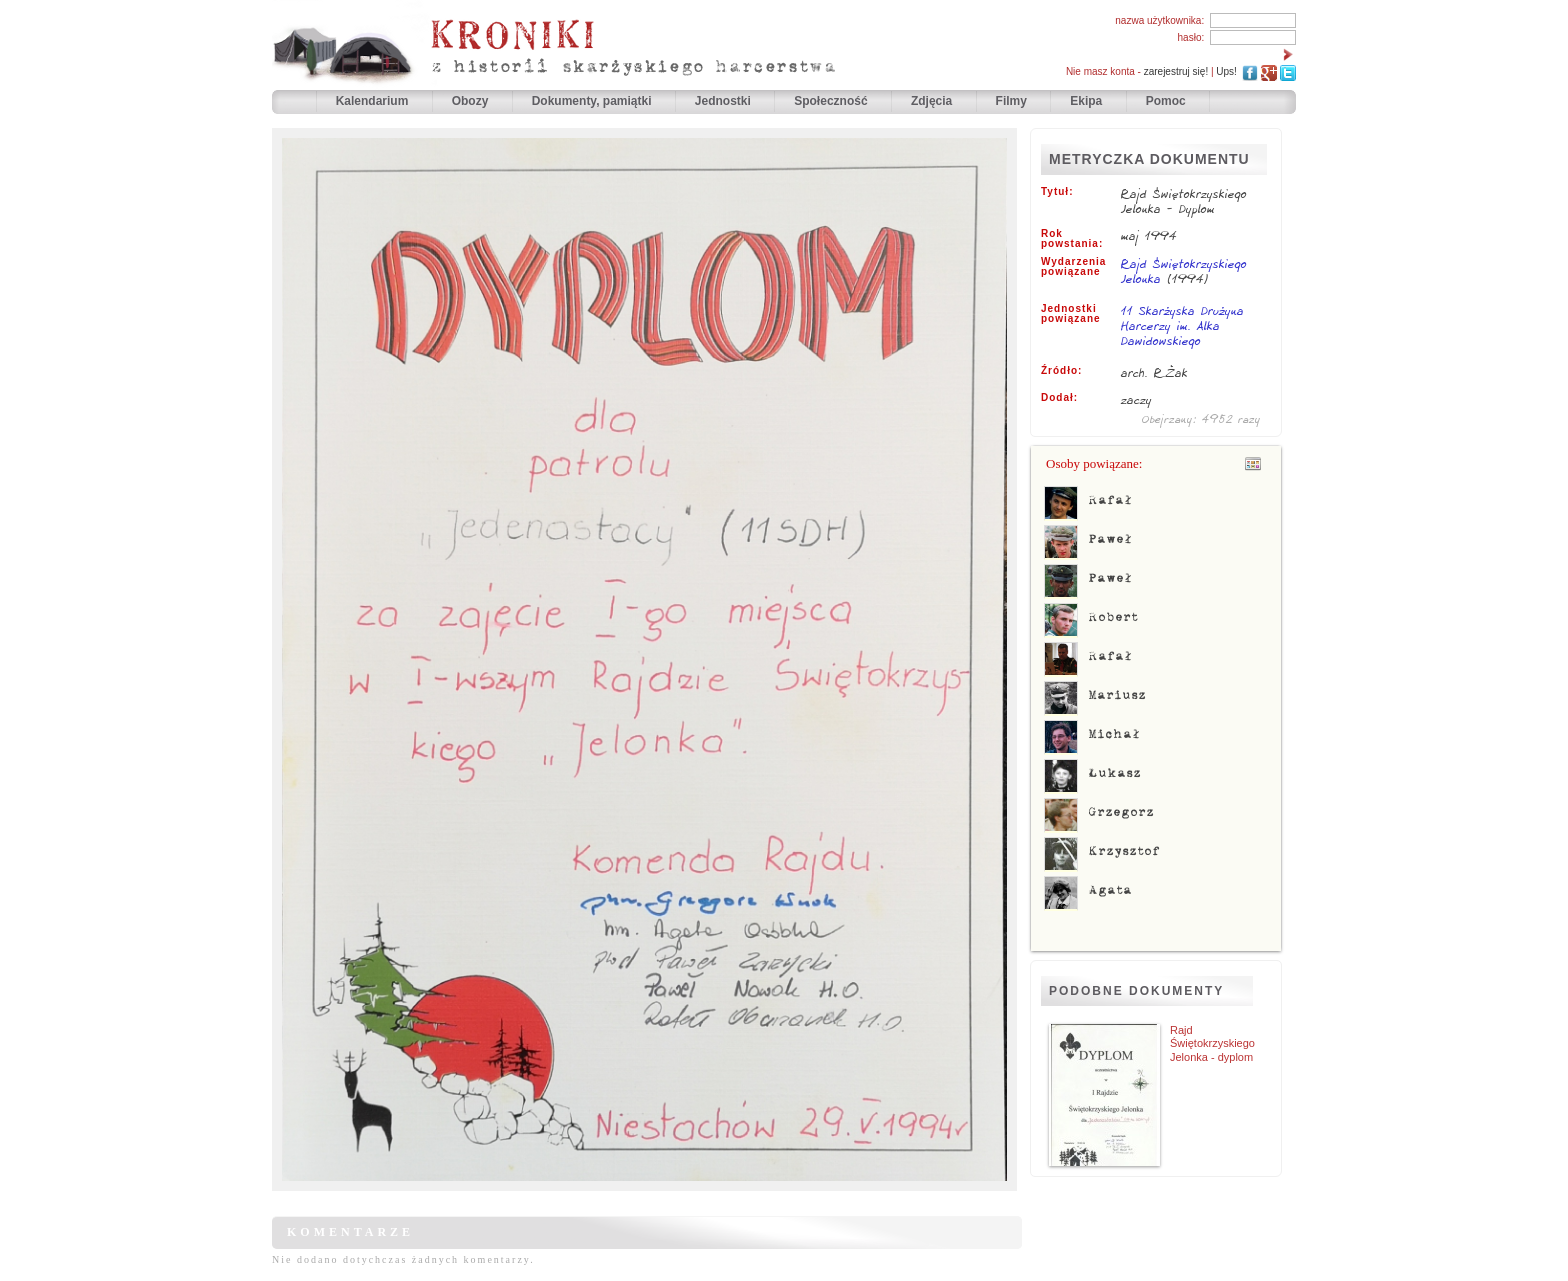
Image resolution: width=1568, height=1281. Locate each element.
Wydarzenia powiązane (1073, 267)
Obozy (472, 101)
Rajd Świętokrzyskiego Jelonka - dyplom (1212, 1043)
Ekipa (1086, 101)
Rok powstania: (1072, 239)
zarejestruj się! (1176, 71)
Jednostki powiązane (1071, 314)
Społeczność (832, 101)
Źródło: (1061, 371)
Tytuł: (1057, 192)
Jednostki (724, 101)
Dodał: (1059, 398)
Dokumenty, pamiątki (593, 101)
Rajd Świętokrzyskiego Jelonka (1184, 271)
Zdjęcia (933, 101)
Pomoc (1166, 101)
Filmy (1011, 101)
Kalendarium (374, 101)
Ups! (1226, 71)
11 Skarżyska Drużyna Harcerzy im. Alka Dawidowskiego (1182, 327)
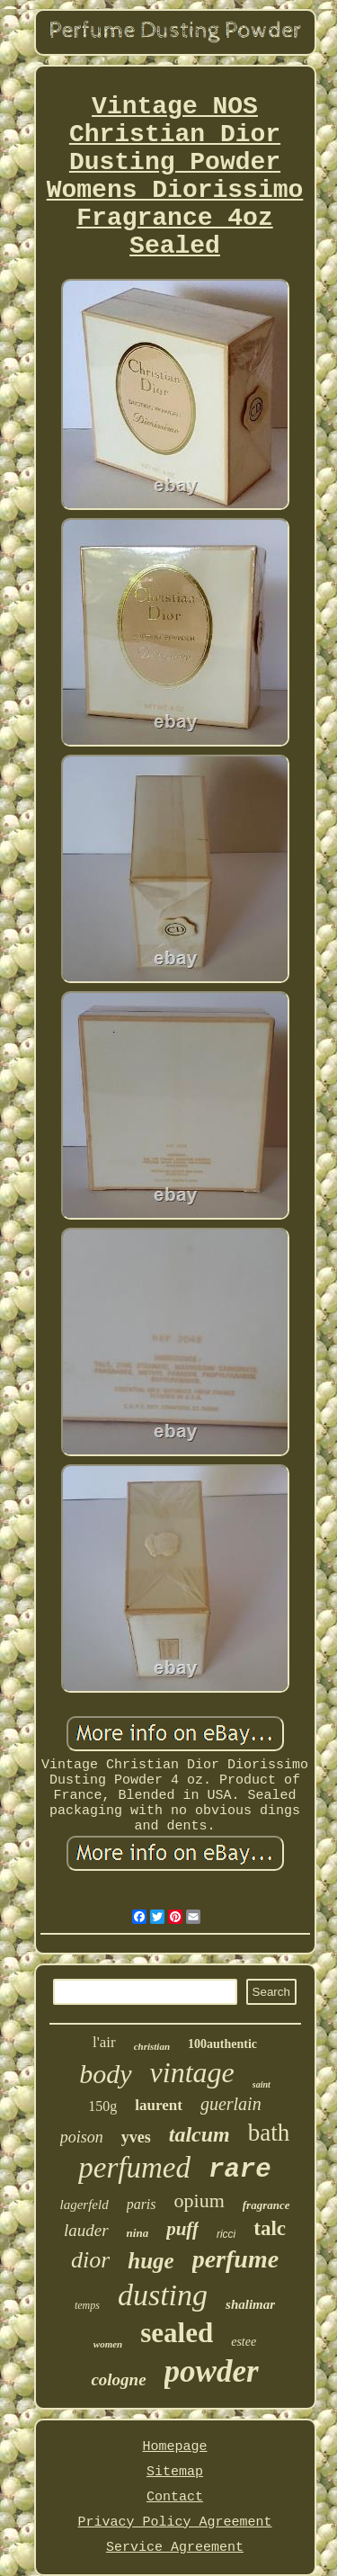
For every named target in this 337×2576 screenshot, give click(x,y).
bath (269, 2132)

> Your goal
Reproduce every line of the entries above verbatim, including the coordinate answers, and leave out the pictures.

> Solution for this exercise
Image resolution: width=1568, height=1281. Locate each element.
Wydarzenia powiązane (1073, 267)
Obozy (472, 101)
Rajd Świętokrzyskiego Jelonka - dyplom (1212, 1043)
Ekipa (1086, 101)
Rok powstania: (1072, 239)
zarejestruj się! (1176, 71)
Jednostki powiązane (1071, 314)
Społeczność (832, 101)
Źródło: (1061, 371)
Tytuł: (1057, 192)
Jednostki (724, 101)
Dodał: (1059, 398)
Dokumenty, pamiątki (593, 101)
Rajd Świętokrzyskiego Jelonka (1184, 271)
Zdjęcia (933, 101)
Pomoc (1166, 101)
Filmy (1011, 101)
Kalendarium (374, 101)
Ups! (1226, 71)
11 Skarżyska Drużyna Harcerzy im. Alka Dawidowskiego (1182, 327)
For every named target in this 337×2576 screenshot, give click(x,y).
bath (269, 2132)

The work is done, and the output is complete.